Of course, you can criticize Israel and not hate everything Hebrew. An ardent feminist and Zionist with beloved relatives in the Holy Land, I’m pro-Israel and pro-Palestinian, advocate a two-state solution and strongly disagree with right-wing Israeli Prime Minister Benjamin Netanyahu.

Yet since Israel’s 6.5 million Jews live in the only Jewish country in the world, broad anti-Israel boycotts and bombast clearly mask vitriolic Jew-hatred.

Here’s my test: When someone of another religion scapegoats Israel but ignores the hideous crimes against humanity committed by the 1.8 billion people in 50 Muslim-majority countries, that proves racism against Jews.

Why don’t the supposedly feminist Sarsour and justice-seeking BDS proponents boycott Syria, where President Bashar Assad and ISIS have murdered hundreds of thousands of Syrians and sent 4 million into exile?

Or Saudi Arabia, home of beheadings, honor killings and perpetual violence against women?

Most lists of countries with the worst human rights abuses include Jordan, Libya, Palestine, Qatar, Saudi Arabia, the United Arab Emirates, Yemen, Iraq and Kuwait — none of which Sarsour or her BDS pals publicly rally against.

More worthy of slurs and sanctions is Hamas, the radical Islamic resistance movement controlling Gaza, and the actual source of Palestinian policies that keep its own people from peace.

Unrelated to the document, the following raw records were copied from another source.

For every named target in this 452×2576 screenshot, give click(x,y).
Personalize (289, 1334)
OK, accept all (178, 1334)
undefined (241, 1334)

They’re best known for encouraging suicide bombings and spending millions in humanitarian aid on explosives smuggled through underground tunnels.

Their creed remains “the liberation of Palestine can only be achieved through the annihilation of Israel,” an echo of Adolf Hitler, their World War II ally. Since the modern state of Israel was created to give victims of Hitler a homeland after the massacre of 6 million, Sarsour’s rhetoric reminds us why Israel takes a hard line to protect its citizens from tyranny.

Though less than 2% of the U.S. population is Jewish, the FBI has documented anti-Semitic hate crimes surging in America too, including swastikas found in New School dorms last year.

While several of my Jewish students sent me petitions against Sarsour’s event, The New School issued a vague, disappointing statement saying it is “founded on principles of tolerance of social justice and intellectual exchange.”

Believing in free speech doesn’t mean Manhattan universities should honor a perpetrator of religious hatred with a bigger platform. Let’s at least be honest and change the title of Sarsour’s panel to “How to Cleverly Repackage Anti-Semitism,” or, more accurately, “How to Further Divide the Left so We’re Stuck With Four More Years of Trump.”

Shapiro is co-author of “Unhooked” and “The Bosnia List.”